WHAT YOU WILL DO:
(a) List every word or phrase that the HWEB rationale encloses in quotation marks.
(b) Carry the HWEB rationale forward with the paragraph that would follow its final sentence.

DOCUMENT PASSAGE:

□ □ □

Why HWEB?

Why am I writing the HWEB system of "semi-literate" programming? This rationale will probably make more sense if you've looked briefly at Donald Knuth's system for literate programming, called simply WEB.

WEB produces very nice documentation from the TeX part of the source code, and it has certainly proven its worth, in that Knuth managed to write at least two widely-used programs in it without many bugs at all (though I think that says more about Knuth than about his language!). Even a non-programmer can look at the output from weave and get a decent idea of how a well-written WEB program works, because the language provides some really nice ways to organize the programmer's ideas in a logical order, rather than the order in which the compiler wants them; and TeX is a pretty awesome typesetting engine (in both the literal and figurative senses).

So why don't I like WEB? Take a look at the actual source code of a WEB program. Sure, it compiles to a nice-looking PDF, but the code itself—the actual stuff with which the programmer has to deal—is pretty incomprehensible. All those at-signs and one-letter mnemonics are confusing, and the syntax rules of the WEB language—what controls can be placed in which sections, and when whitespace is significant, and so on—are very hard to follow.[1] (The TeX macro language has the same problems with ease-of-use. It's partly the "line-noise factor," as in Perl, but it's also that Knuth designed these languages to be used by Knuth, not by Joe Q. Hacker, who presumably hasn't spent ten years writing the language himself.)

Some people use WEB and like it. HWEB is probably not for them. The goal of HWEB is to take the philosophy and broad structure of WEB and make it accessible to aforementioned Joe Q. Hacker. First of all, and most drastically, I replace the TeX output by HTML. This makes the documentation truly portable to systems where TeX is uncommon (e.g., Microsoft Windows), and makes for one or two steps fewer in the modify-compile-view process. Yet HWEB retains the most often-used features of TeX, such as a distinction between "plain text mode" and "math mode." (In fact, HWEB, like TeX, has two math modes—an "inline" mode for snippets and an "out-of-line" mode for long formulas.)

I promise that HWEB will never use the at-sign for any purpose whatsoever. Because it's butt-ugly, and it scares the reader. My current plan is, if HWEB ever expands to doing the rearranging of source code that Knuth's system does, to simply use keywords like Begin and End to introduce sections (rather than WEB's ugly @1 and @ commands—note the significant whitespace in that latter one). The current version of hweav, the HWEB version of WEB's weave, simply parses any text inside C-style comment delimiters, and that's a nice easy option, though not nearly as useful for self-documentation purposes.

□ □ □

ENTRIES PROVIDED:
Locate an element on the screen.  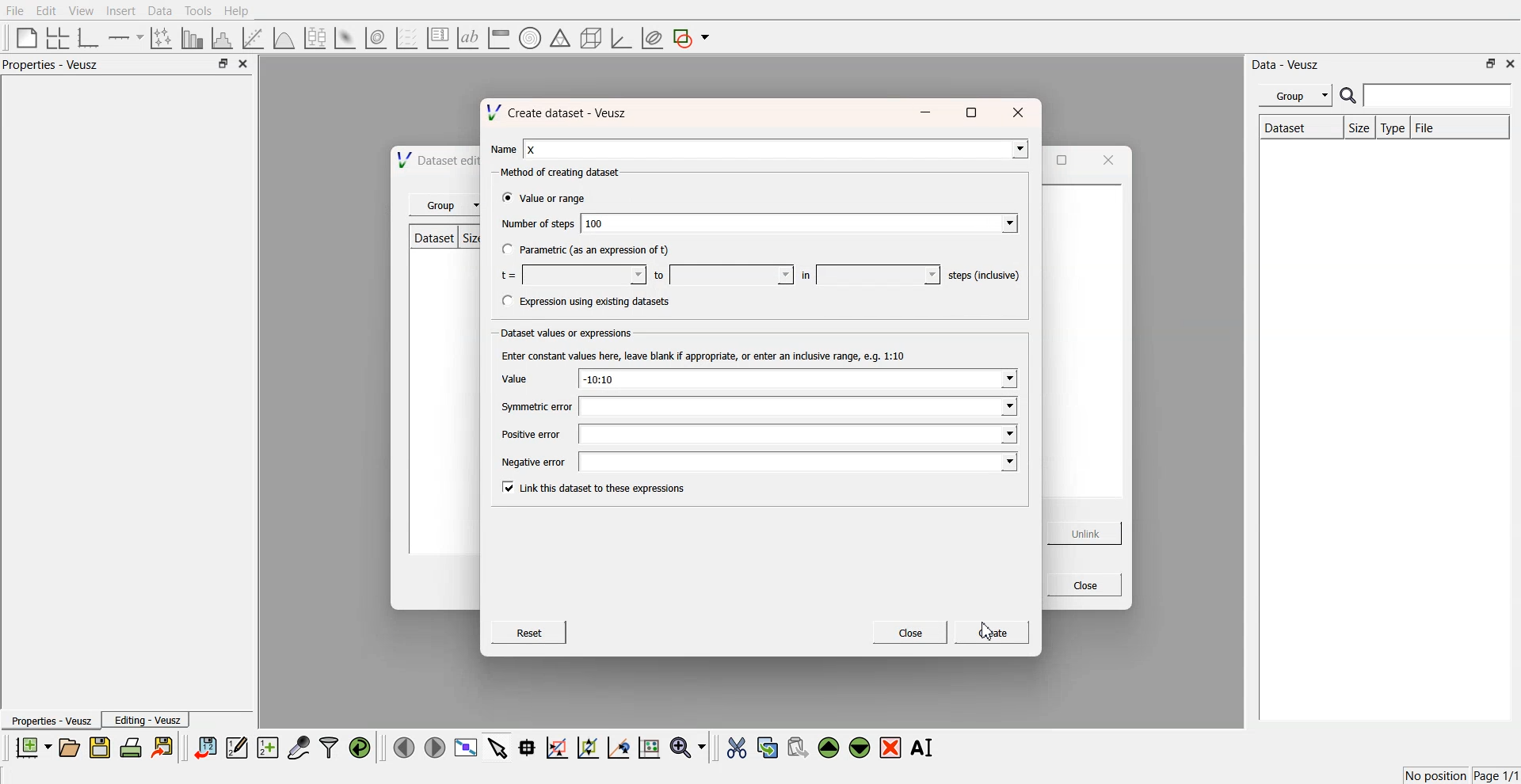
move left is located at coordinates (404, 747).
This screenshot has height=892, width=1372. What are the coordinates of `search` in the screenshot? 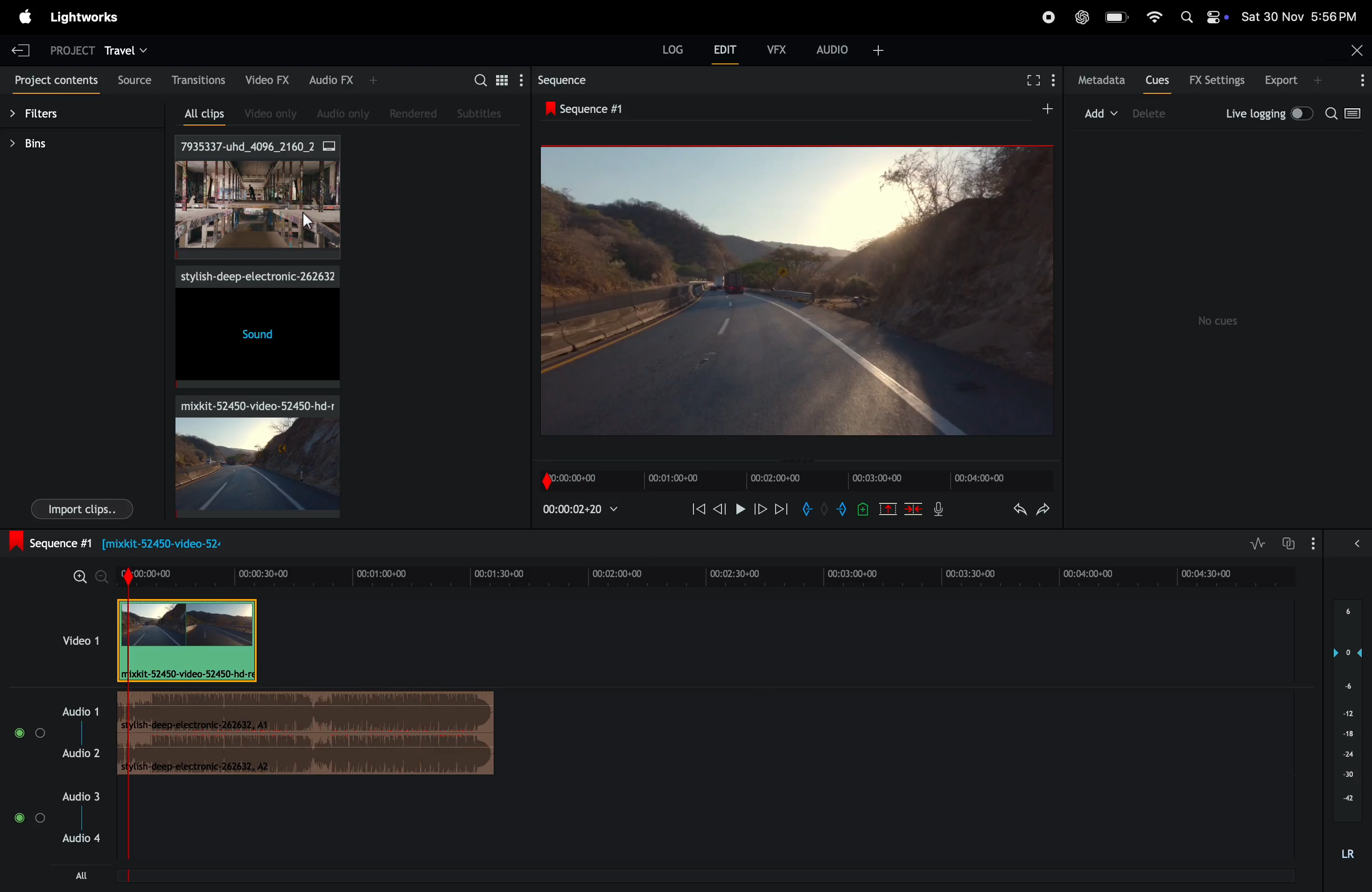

□ □ □

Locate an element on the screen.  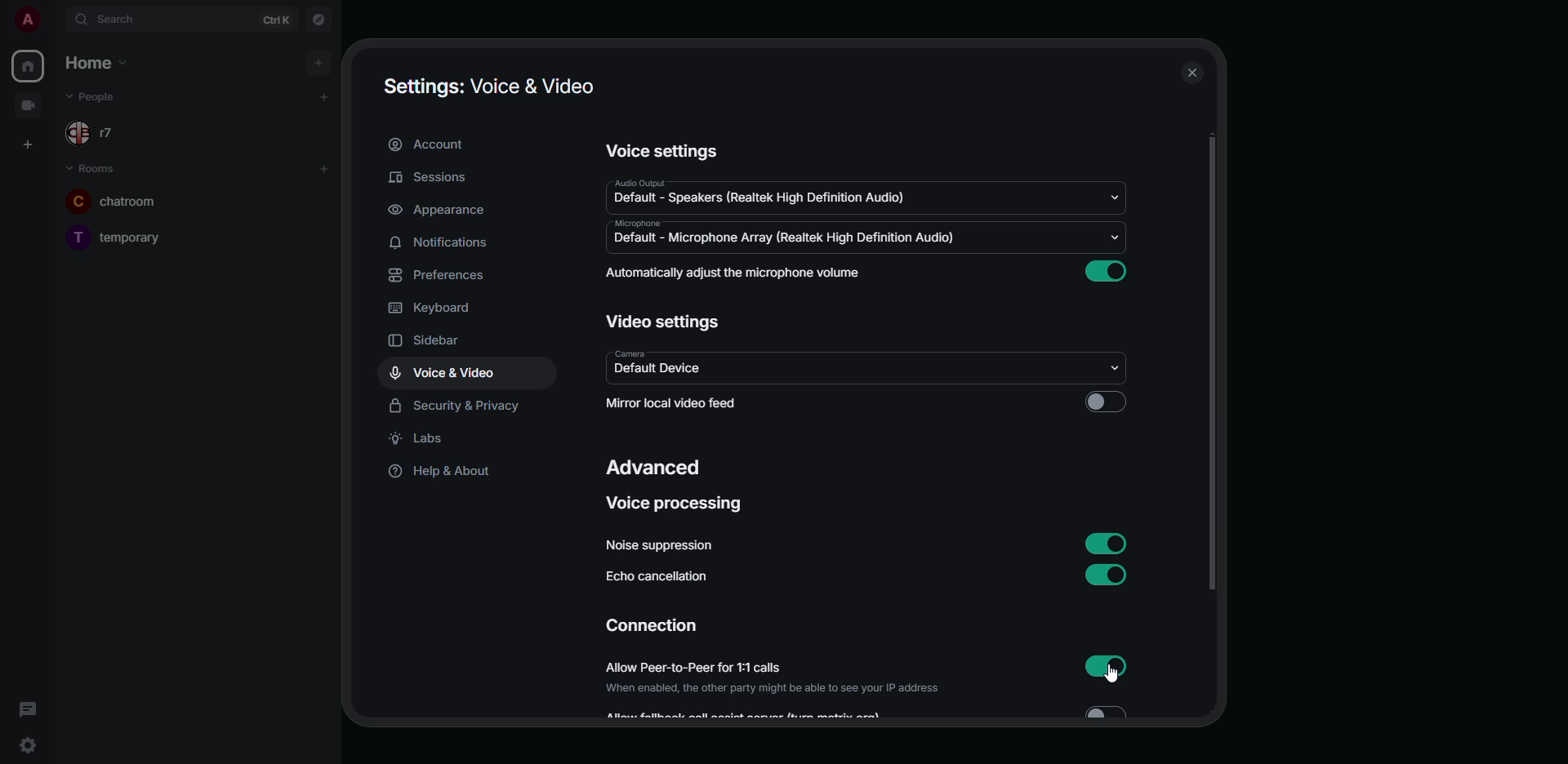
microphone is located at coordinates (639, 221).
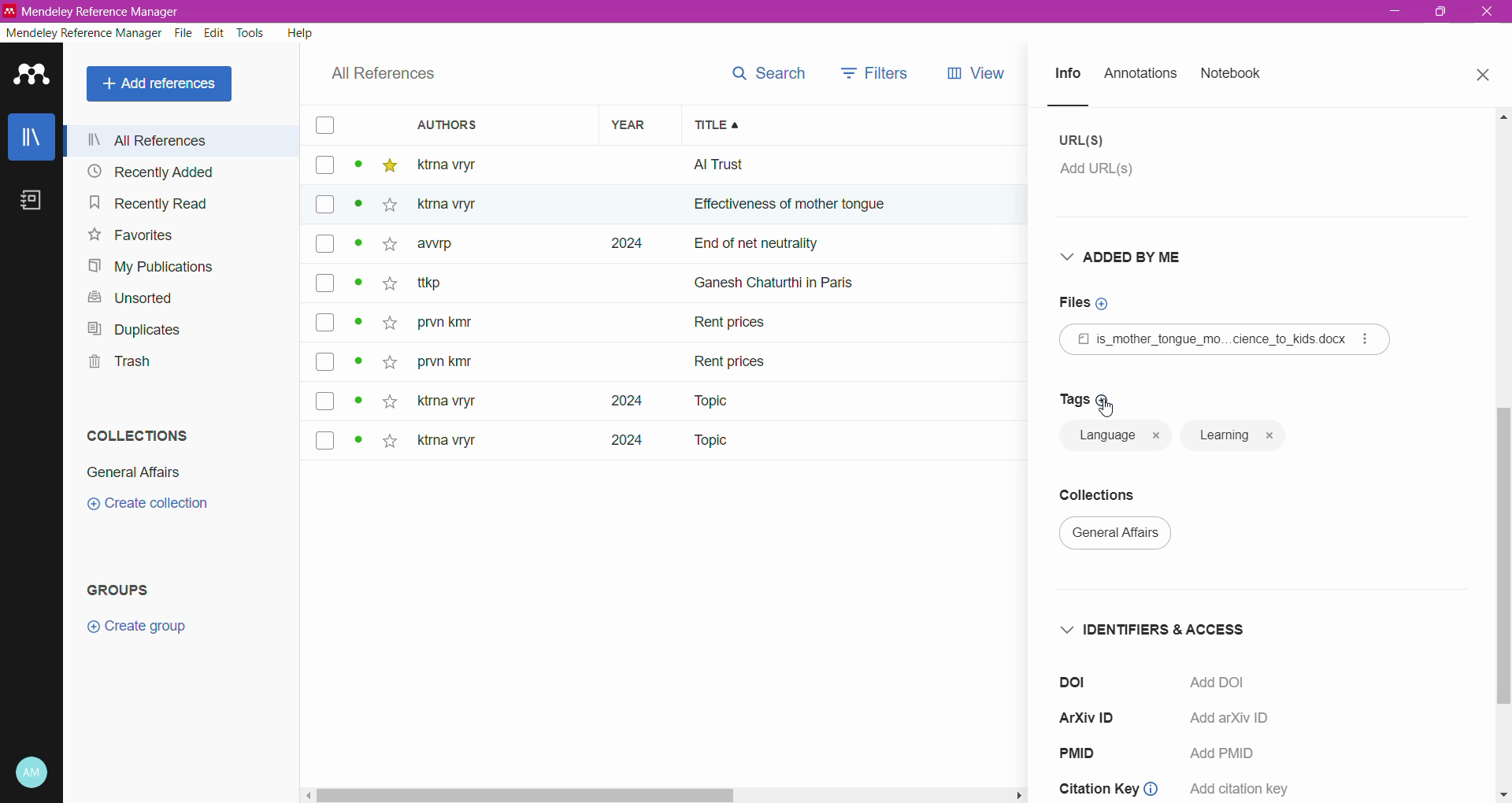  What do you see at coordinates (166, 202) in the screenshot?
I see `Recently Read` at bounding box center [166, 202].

□ □ □

SET OF ANSWERS:
(a) "semi-literate", "line-noise factor", "plain text mode", "math mode", "inline", "out-of-line"

(b)
While we're on the subject of what HWEB doesn't do that it ought to: It doesn't produce indices, nor internal hyperlinks, nor (most importantly) any kind of sectioning information at all. Sectioning is important so that the reader is not overwhelmed with code all at once; he needs the landmarks in the output which WEB provides via "section" commands.)

HWEB's major goal is to make documentation painless. In WEB, documentation sections are often filled with \def and \.{icky brackets}, which is a turn-off to the source-diving Joe Q. In HWEB, there is no \def; the idea is that it should not be necessary. If the user wants to write in italics, he doesn't need to write

I say, {\it hello world!}

He simply types, as he might in an email conversation,

I say, /hello world!/

and the HWEB system takes care of the italicization for him. The HWEB system also silently takes care of a lot of mathematical notation, so that where a WEB user would write

$$\sum_{i=0}^{\inf} A_{ij}$$

the HWEB user would write

$
   \sum_{i=0}^\inf Aij
$

to produce

∞
∑ A_ij
i=0

(The same expression, in "inline" math mode, would be rendered as ∑_i=0..∞ A_ij.) Note the automatic subscripting performed by HWEB; this is particularly nice in the case of variables named x₁, for example.

Other features of HWEB include the automatic smallcapping of capitalized names; e.g. "Donald KNUTH" in the input yields "Donald KNUTH" in the output. HWEB follows TeX's lead in breaking paragraphs at blank lines and replacing sequences --- and -- with em and en dashes, respectively.

The user naturally sacrifices some control, and some quality, by using HWEB and HTML instead of WEB and TeX. HTML particularly suffers when it comes to mathematical notation, although HWEB plays many clever tricks with tables in "out-of-line" math mode (as in the above example). But I believe the ease of use and clarity of documentation written in HWEB more than makes up for the system's typesetting deficiencies.

There's a long way to go yet with HWEB, and a lot of small perks that could probably be added. (The guiding principle, as I've said, is that the user ought to be able to "just write," and have the formatting engine figure out how best to format his documentation without a lot of control codes cluttering the source. This means a Perl-like "Do What I Mean" semantic that can take a lot of tweaking.)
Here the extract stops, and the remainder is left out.